После того, как бармен наполнил стакан Билла во второй раз, собеседник представился как Анжело Сантини и принялся подробно излагать Долларовому Биллу суть дела, благо в этот час в баре их никто не мог подслушать.

— Но их уже тысячи в обращении, — сказал Долларовый Билл, когда Анжело закончил. — Ты можешь купить хорошую репродукцию в любом приличном магазине для туристов.

— Да, но не идеальную копию, — настаивал он.

Это заявление заставило Билла поставить стакан и задуматься.

— Кому она нужна?

— Клиенту, который коллекционирует редкие рукописи, — ответил Анжело. — И он платит хорошие деньги.

«Не самая плохая из баек», — подумал Билл, делая очередной глоток «Гиннесса».

— Но это займёт у меня несколько недель, — сказал он почти про себя. — В любом случае мне придётся перебраться в Вашингтон.

— Мы уже подыскали подходящее место для тебя в Джорджтауне и, я уверен, сможем заполучить любые материалы, которые тебе могут понадобиться.

Долларовый Билл поразмышлял и над этим заявлением тоже, прежде чем приложиться к стакану и объявить:

— Забудь об этом — это похоже на слишком тяжёлую работу. Как я уже сказал, она займёт у меня многие недели и, что хуже всего, мне придётся бросить пить, — добавил он, возвращая пустой стакан на стойку. — Ты должен понять, иначе я не могу — я во всем добиваюсь совершенства.

— Именно по этой причине я приехал с другого конца страны и отыскал тебя, — спокойно сказал Анжело. Поколебавшись, Долларовый Билл посмотрел на него более внимательно.
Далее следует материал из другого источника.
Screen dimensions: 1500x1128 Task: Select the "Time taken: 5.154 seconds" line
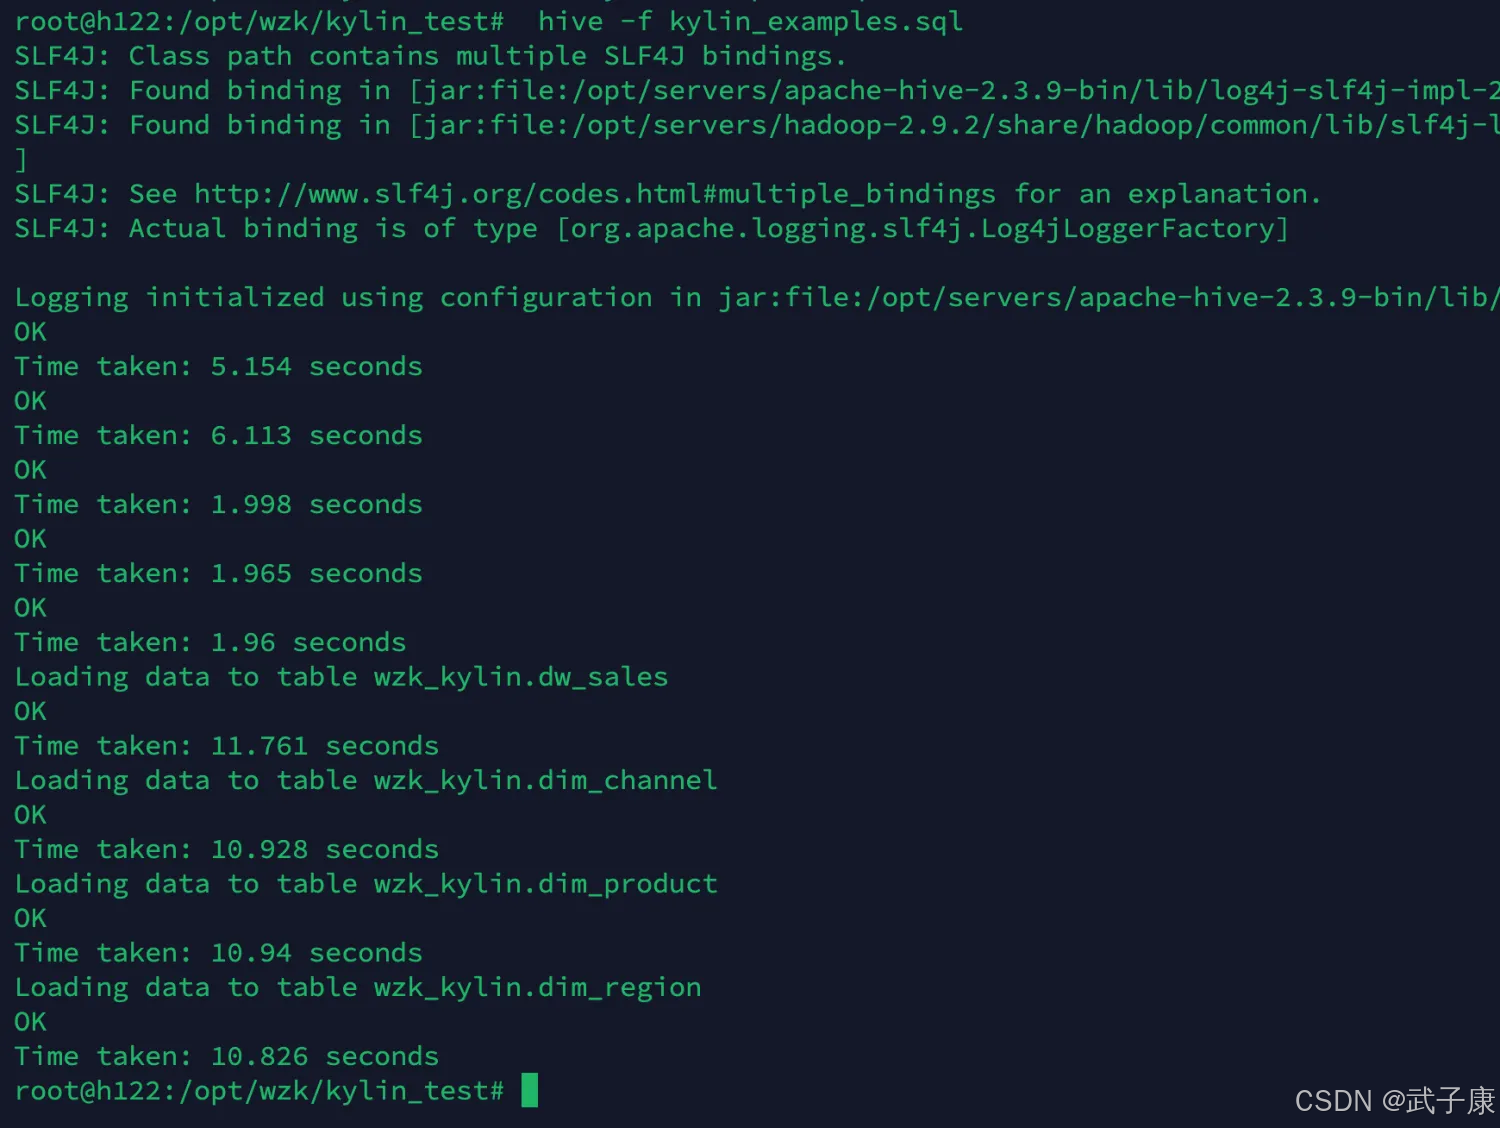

— Я хочу двадцать пять тысяч задатка и двадцать пять по завершении с оплатой всех расходов, — сказал ирландец.

Анжело не поверил своим ушам. Кавалли разрешил потратить до сотни тысяч. Но тут он вспомнил, что его босс никогда не верит тому, кто не торгуется.

— Десять тысяч, когда приедем в Вашингтон, и ещё двадцать по завершении.

Долларовый Билл покрутил пустой стакан:

— Тридцать по завершении, если не сможешь установить разницы между моей копией и оригиналом.

— Но нам надо знать разницу, — сказал Анжело. — Ты получишь свои тридцать тысяч, если никто, кроме нас, не сможет установить подделку.


Телефонный звонок застал его в самом начале лестницы. Все ещё занятый только что прочитанной лекцией, Скотт в несколько прыжков преодолел ступеньки, толкнул дверь своей квартиры и схватил трубку, сбив на пол фотографию матери.

— Скотт Брэдли, — сказал он, поднимая фотографию и возвращая её на сервант.

— Ты нужен мне в Вашингтоне завтра. В моем кабинете, в девять ноль-ноль.

Скотту всегда нравилась манера Декстера Хатчинза никогда не называть себя по телефону и полагать, что работа на ЦРУ была важнее того, чем он занимался в Йеле.